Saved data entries
»»

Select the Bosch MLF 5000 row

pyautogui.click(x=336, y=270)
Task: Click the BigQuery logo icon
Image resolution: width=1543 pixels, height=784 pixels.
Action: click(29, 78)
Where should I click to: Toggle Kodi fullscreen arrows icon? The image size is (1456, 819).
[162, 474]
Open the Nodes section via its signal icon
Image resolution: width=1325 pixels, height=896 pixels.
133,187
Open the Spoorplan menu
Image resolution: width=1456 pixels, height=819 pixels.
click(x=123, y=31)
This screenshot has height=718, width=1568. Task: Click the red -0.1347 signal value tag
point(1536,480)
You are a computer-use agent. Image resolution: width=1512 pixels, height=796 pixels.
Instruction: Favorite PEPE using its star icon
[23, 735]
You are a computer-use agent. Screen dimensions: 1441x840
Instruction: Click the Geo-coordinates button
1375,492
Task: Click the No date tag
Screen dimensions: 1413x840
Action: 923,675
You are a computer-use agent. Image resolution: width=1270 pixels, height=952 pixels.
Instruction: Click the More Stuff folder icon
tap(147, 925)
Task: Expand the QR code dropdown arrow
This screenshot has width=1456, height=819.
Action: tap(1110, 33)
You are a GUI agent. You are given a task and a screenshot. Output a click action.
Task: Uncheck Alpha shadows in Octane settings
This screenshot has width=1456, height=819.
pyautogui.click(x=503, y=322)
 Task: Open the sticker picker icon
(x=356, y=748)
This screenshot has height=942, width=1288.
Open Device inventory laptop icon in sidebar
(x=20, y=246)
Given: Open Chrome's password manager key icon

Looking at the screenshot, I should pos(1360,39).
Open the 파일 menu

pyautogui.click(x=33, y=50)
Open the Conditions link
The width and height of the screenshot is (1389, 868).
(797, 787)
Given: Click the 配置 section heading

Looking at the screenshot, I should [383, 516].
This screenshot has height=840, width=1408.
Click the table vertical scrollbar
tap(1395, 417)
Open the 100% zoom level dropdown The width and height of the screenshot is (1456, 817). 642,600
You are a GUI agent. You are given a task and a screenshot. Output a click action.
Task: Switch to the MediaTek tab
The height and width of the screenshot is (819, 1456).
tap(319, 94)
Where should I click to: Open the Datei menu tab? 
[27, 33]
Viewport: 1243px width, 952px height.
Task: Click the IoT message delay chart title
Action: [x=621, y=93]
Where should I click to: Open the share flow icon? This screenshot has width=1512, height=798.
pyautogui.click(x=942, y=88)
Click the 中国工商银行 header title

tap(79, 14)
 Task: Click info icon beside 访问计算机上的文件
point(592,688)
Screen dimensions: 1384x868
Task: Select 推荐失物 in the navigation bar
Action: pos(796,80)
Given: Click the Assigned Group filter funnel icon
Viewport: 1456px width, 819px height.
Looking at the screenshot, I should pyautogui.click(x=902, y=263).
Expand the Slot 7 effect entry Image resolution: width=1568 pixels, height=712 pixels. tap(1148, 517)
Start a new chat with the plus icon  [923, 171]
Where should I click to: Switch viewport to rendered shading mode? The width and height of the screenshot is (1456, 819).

««

# [What the task asks]
Repeat the entries verbatim through the line with "You are a computer-use agent. Screen".

# [Your response]
Select the Bosch MLF 5000 row

pyautogui.click(x=336, y=270)
Task: Click the BigQuery logo icon
Image resolution: width=1543 pixels, height=784 pixels.
Action: click(29, 78)
Where should I click to: Toggle Kodi fullscreen arrows icon? The image size is (1456, 819).
[162, 474]
Open the Nodes section via its signal icon
Image resolution: width=1325 pixels, height=896 pixels.
133,187
Open the Spoorplan menu
Image resolution: width=1456 pixels, height=819 pixels.
click(x=123, y=31)
This screenshot has height=718, width=1568. Task: Click the red -0.1347 signal value tag
point(1536,480)
You are a computer-use agent. Image resolution: width=1512 pixels, height=796 pixels.
Instruction: Favorite PEPE using its star icon
[23, 735]
You are a computer-use agent. Screen dimensions: 1441x840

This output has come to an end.